APHRODISIAS
Caria, Turkey.
Generally reckoned among the cities of NE Caria though close to the
confines of Lydia and Phrygia, the site is located in a
well-watered tributary valley of the Maeander (Büyük
Menderes) river system. It lies on a plateau ca. 600 m
high by the W slopes of the Salbakos (Baba Dağ) range,
in the vilayet of Aydin, near Karacasu, ca. 230 km SE
of Izmir. The hamlet of Geyre situated in the SE part of
the ancient city was resettled by governmental decree on
a new site 2 km to the W a few years ago.
Recent discoveries have revealed a long prehistory for
Aphrodisias, dating back at least to the Chalcolithic
period (early 3d millennium B.C.) and ranging through
all phases of the Bronze Age, with especially rich evidence for Early Bronze II and III. Textual sources provide little information about the city. Stephanos of
Byzantium refers to it as Ninoe and by several other
names. It is possible that Ninoe is to be connected with
the Akkadian (Nm or Nina) names for the goddess Ishtar. In view of the fertility of the soil, a nature goddess
cult probably developed here early and combined several
native Anatolian with eastern traditions, culminating in
the equation of the divinity with Aphrodite in the later
Hellenistic period (hence the name Aphrodisias, a Greek
version of Ninoe).

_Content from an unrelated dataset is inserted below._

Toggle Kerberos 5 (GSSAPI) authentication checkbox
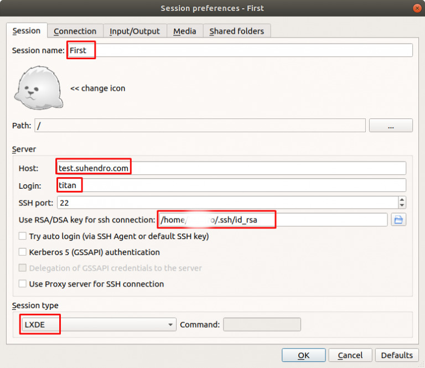The height and width of the screenshot is (368, 425). click(23, 252)
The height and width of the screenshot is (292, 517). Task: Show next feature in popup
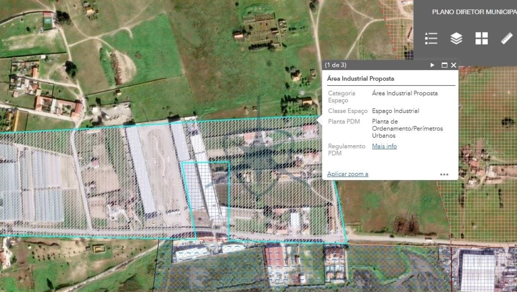coord(433,65)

Numismatic and epigraphic evidence
suggests a sympolity with the neighboring town of Plarasa in the late 2d—early 1st c. B.C. Occasional references
are encountered in Strabo, Pausanias, Tacitus, and Pliny
the Elder. Extremely cordial relations with Rome started
with Sulla (App. 1.97), continued with Julius Caesar and
Octavian, who was involved in the grant of privileges (including the inviolability of its sanctuary) to the city.
Most emperors maintained their benevolent support. It
is, therefore, during the early centuries A.D. that Aphrodisias (eventually metropolis of Caria) reached great
fame and prosperity both as a religious site and as a
center of art and culture. Because of the popularity of
Aphrodite, paganism remained strong in Early Christian
times, even though the city became the seat of the bishops of Caria. Consequently, the name Stavropolis, and
more simply Caria, began to be used to eradicate the
memory of the goddess. Except for sporadic mentions of
bishops, the history of Byzantine Aphrodisias is relatively obscure, though its role continued to be significant.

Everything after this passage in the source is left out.